__BRIEF__: Please gather every line of the entries below that contains the word "salmon", treating uppercase and lowercase as distinct, and list each line in full.

MATERIAL FOR THE TASK start

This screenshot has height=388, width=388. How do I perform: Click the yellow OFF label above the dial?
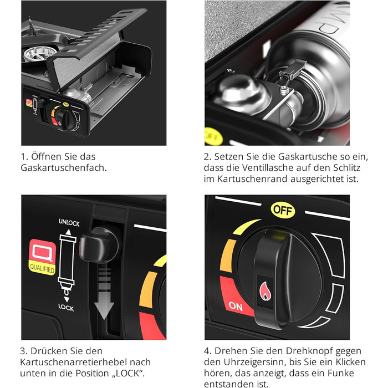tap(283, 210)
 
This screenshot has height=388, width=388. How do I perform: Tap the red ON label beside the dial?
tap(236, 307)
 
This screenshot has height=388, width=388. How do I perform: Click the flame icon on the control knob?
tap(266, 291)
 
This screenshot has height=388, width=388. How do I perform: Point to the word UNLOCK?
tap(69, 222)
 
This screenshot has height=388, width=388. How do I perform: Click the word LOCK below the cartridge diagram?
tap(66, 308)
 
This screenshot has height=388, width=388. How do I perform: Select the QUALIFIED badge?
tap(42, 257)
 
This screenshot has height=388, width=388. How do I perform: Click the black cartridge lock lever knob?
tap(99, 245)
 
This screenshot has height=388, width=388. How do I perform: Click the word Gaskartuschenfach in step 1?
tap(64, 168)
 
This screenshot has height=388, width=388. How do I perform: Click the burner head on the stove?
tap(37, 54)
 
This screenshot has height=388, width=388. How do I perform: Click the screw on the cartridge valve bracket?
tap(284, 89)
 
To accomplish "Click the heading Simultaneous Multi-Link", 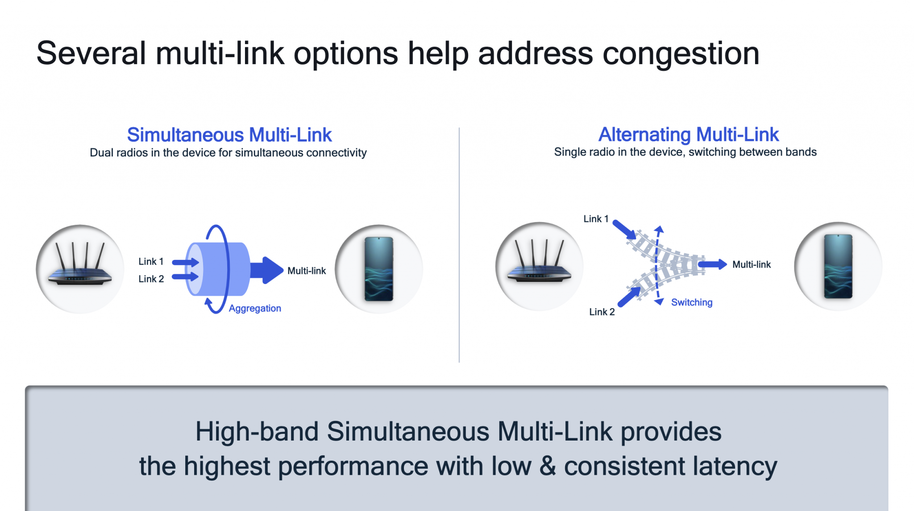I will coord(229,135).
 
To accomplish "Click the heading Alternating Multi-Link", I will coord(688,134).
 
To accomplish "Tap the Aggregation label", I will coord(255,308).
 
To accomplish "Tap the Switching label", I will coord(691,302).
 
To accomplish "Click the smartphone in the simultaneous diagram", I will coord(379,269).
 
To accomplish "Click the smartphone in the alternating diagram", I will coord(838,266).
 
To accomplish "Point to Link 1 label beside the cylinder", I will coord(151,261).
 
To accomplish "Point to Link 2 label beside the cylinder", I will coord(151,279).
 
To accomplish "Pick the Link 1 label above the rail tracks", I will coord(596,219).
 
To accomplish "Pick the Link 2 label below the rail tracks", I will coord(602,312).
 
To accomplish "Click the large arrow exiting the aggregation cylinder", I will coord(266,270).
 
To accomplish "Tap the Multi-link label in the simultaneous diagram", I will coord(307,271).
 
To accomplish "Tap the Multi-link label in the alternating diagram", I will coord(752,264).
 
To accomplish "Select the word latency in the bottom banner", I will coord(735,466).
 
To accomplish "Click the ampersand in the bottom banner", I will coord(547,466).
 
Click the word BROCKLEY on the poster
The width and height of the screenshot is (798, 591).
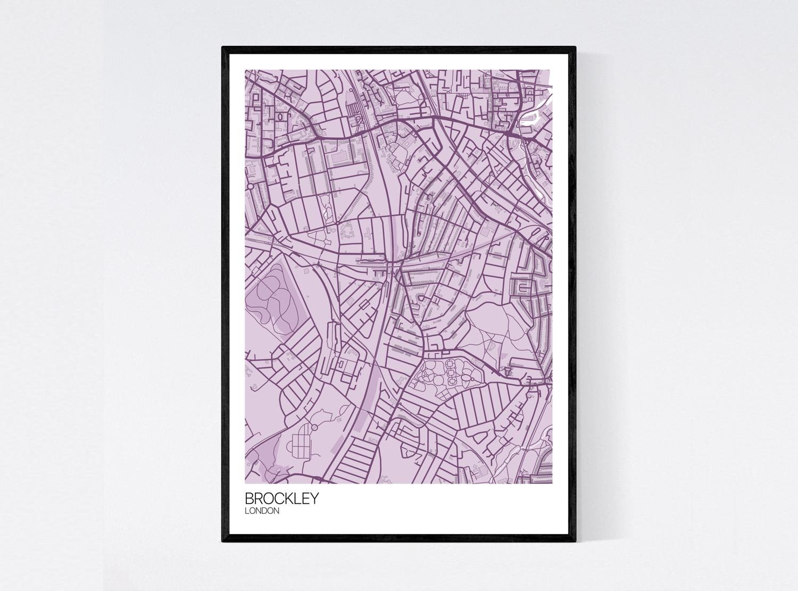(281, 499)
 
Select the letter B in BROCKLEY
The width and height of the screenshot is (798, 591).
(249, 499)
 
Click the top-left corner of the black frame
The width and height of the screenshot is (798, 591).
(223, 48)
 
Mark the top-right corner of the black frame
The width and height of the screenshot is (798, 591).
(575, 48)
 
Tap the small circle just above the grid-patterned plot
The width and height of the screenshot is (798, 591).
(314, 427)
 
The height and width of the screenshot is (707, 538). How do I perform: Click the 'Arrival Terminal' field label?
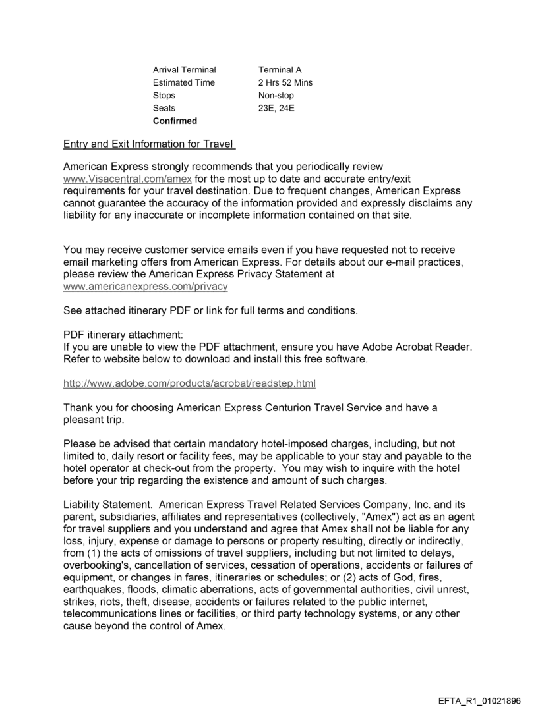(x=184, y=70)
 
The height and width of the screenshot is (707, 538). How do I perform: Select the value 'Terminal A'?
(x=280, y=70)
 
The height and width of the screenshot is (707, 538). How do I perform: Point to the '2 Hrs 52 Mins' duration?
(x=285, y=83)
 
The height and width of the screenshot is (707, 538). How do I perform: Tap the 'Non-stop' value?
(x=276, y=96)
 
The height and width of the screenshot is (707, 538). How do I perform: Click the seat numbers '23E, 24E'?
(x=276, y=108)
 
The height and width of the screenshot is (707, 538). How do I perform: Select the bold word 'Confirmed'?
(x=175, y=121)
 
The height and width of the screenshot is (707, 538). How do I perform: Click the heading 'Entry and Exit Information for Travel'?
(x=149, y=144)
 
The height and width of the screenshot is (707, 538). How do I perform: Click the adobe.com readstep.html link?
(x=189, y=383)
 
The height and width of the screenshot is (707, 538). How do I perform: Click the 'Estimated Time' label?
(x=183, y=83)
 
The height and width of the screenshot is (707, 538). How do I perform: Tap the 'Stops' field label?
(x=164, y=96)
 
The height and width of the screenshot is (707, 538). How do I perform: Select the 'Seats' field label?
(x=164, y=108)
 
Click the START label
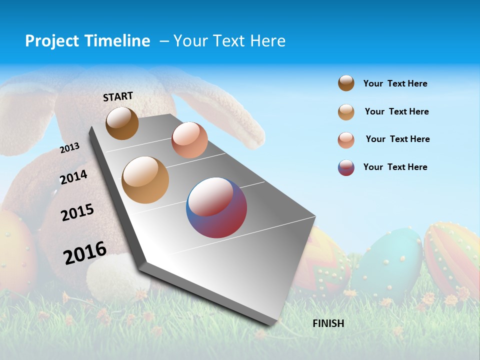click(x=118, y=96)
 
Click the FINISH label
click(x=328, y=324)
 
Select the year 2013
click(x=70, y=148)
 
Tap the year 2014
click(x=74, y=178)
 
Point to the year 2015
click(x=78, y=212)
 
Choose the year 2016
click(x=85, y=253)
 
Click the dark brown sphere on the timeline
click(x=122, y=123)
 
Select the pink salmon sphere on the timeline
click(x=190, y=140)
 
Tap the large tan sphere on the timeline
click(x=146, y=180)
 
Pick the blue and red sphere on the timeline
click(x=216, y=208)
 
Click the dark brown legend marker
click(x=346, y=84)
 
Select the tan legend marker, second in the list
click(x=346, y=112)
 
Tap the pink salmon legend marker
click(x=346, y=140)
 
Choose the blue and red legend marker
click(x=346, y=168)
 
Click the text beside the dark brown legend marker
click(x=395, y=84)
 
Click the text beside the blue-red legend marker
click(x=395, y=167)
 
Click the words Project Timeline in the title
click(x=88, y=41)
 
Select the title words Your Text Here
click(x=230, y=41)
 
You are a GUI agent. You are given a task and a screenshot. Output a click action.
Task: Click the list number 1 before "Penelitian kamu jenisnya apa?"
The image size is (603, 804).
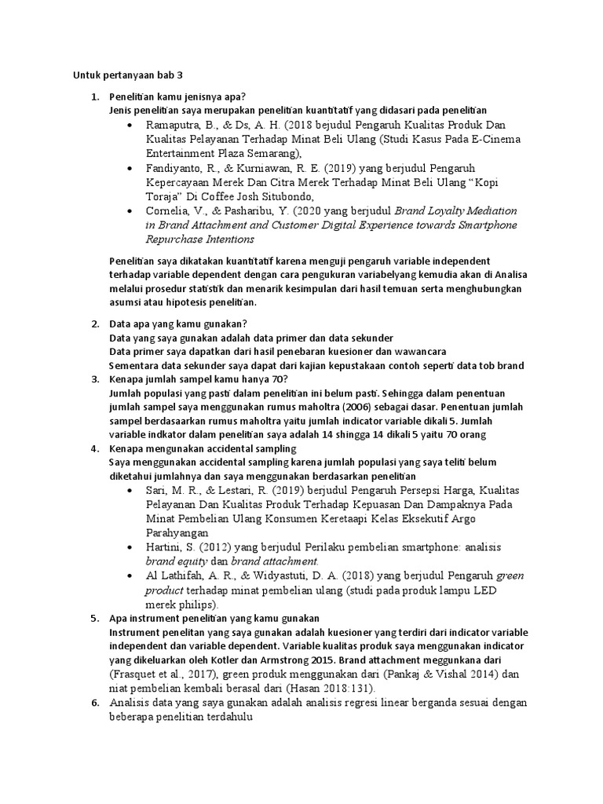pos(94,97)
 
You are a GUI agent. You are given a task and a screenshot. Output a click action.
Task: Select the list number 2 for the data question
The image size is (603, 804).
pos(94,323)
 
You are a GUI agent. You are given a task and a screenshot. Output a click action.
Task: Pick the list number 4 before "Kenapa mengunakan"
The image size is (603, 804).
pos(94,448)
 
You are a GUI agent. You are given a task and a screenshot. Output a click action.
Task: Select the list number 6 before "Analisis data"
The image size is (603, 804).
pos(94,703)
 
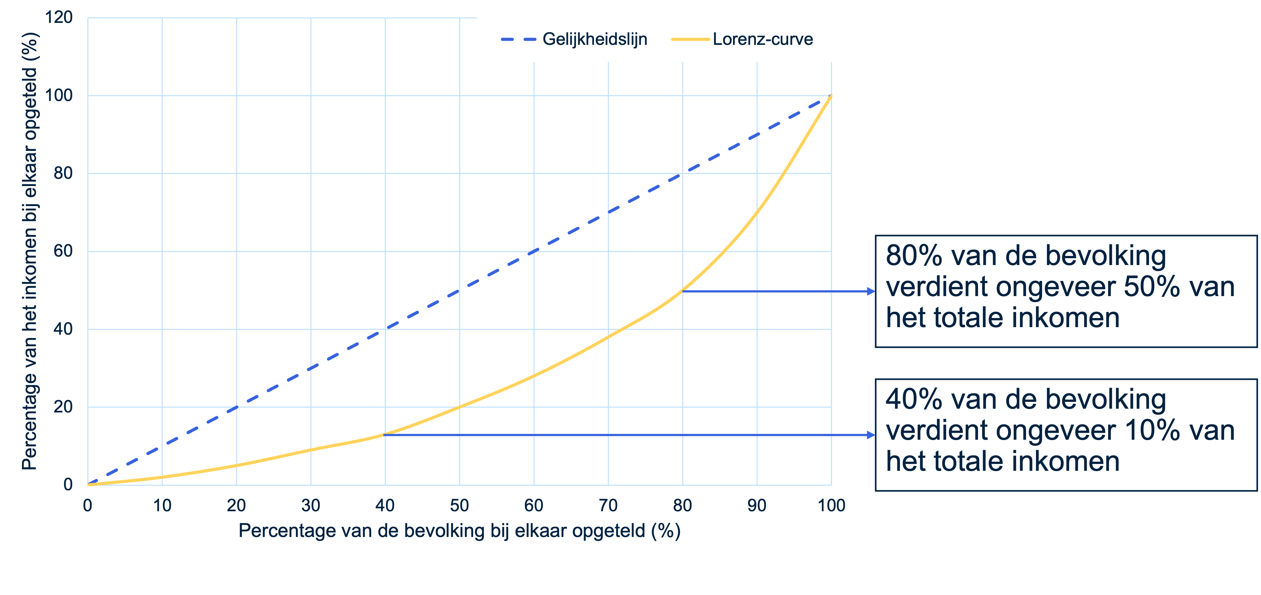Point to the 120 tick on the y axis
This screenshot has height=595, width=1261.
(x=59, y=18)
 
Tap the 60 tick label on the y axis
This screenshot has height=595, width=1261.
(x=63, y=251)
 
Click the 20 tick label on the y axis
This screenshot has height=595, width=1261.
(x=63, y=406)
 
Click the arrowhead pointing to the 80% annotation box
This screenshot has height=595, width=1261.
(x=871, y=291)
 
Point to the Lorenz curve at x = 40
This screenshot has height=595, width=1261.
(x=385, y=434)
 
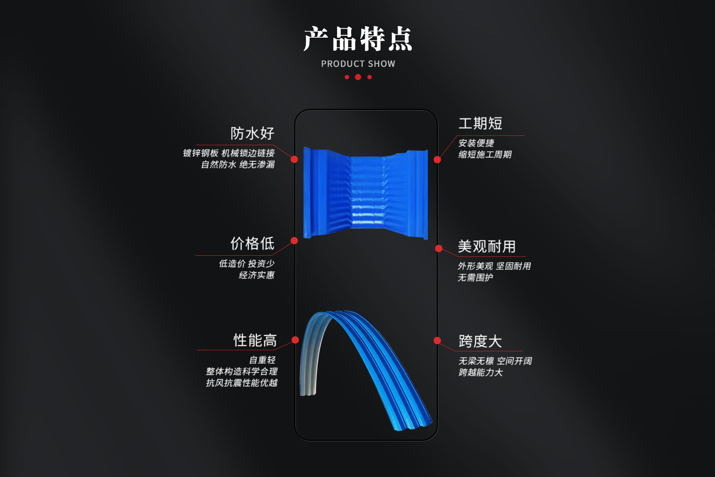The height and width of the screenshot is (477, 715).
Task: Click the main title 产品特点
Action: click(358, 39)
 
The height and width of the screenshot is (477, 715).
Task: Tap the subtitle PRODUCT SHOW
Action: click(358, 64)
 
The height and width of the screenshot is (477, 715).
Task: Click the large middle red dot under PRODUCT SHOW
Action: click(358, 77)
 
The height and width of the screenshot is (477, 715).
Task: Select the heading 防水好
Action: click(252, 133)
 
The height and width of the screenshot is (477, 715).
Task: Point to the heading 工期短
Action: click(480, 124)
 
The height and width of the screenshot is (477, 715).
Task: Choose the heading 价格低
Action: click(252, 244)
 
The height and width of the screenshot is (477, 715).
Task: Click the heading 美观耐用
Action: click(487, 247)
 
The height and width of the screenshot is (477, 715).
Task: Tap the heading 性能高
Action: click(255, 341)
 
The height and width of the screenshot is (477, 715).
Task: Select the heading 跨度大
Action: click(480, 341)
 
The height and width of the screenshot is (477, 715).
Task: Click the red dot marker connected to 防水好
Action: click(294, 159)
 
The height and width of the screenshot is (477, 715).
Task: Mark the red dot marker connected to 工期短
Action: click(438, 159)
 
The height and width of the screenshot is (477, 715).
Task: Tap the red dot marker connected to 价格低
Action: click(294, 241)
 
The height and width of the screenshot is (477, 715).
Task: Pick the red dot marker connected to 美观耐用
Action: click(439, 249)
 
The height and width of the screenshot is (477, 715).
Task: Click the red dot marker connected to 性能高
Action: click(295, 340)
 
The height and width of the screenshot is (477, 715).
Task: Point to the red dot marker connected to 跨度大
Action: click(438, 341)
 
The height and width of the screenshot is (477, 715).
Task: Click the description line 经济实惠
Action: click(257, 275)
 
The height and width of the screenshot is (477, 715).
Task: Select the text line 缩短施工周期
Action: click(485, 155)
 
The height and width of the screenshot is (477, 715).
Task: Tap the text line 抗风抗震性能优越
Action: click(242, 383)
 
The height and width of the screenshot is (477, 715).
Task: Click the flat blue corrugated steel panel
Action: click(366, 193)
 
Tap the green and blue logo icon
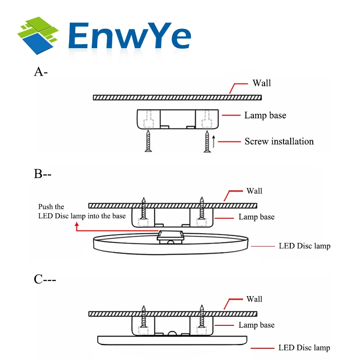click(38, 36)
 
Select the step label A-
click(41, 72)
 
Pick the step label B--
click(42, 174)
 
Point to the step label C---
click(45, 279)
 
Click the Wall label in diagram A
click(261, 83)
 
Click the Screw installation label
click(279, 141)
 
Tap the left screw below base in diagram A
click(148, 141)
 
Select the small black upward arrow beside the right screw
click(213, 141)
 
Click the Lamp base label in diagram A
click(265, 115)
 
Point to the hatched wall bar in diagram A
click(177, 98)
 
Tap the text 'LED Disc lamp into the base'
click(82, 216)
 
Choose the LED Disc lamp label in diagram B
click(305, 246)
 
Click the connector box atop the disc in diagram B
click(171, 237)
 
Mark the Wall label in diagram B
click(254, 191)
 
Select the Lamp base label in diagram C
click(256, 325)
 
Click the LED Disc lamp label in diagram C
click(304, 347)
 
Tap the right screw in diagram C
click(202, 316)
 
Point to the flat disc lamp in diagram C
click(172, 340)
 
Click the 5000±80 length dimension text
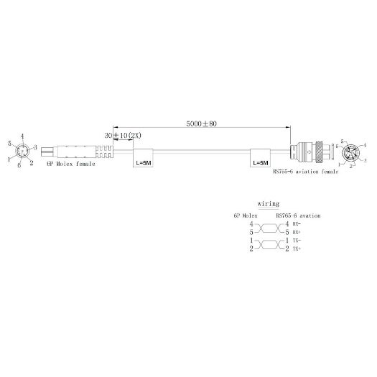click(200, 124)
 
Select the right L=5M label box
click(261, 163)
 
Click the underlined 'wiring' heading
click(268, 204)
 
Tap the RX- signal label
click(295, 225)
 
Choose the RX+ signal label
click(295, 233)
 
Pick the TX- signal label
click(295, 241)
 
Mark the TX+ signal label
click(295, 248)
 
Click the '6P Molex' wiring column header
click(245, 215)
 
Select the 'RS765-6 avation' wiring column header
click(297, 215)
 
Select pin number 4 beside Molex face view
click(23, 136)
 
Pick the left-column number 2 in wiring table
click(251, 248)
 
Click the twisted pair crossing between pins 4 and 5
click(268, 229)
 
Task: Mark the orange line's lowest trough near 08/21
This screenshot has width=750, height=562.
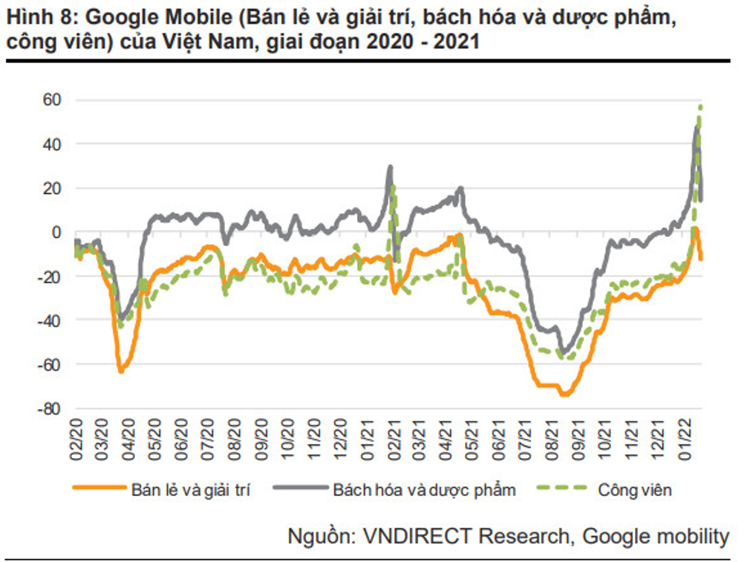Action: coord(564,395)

MATERIAL FOR THE TASK end

__TASK RESPONSE__:
Select the pink salmon sphere on the timeline
Tap the pink salmon legend marker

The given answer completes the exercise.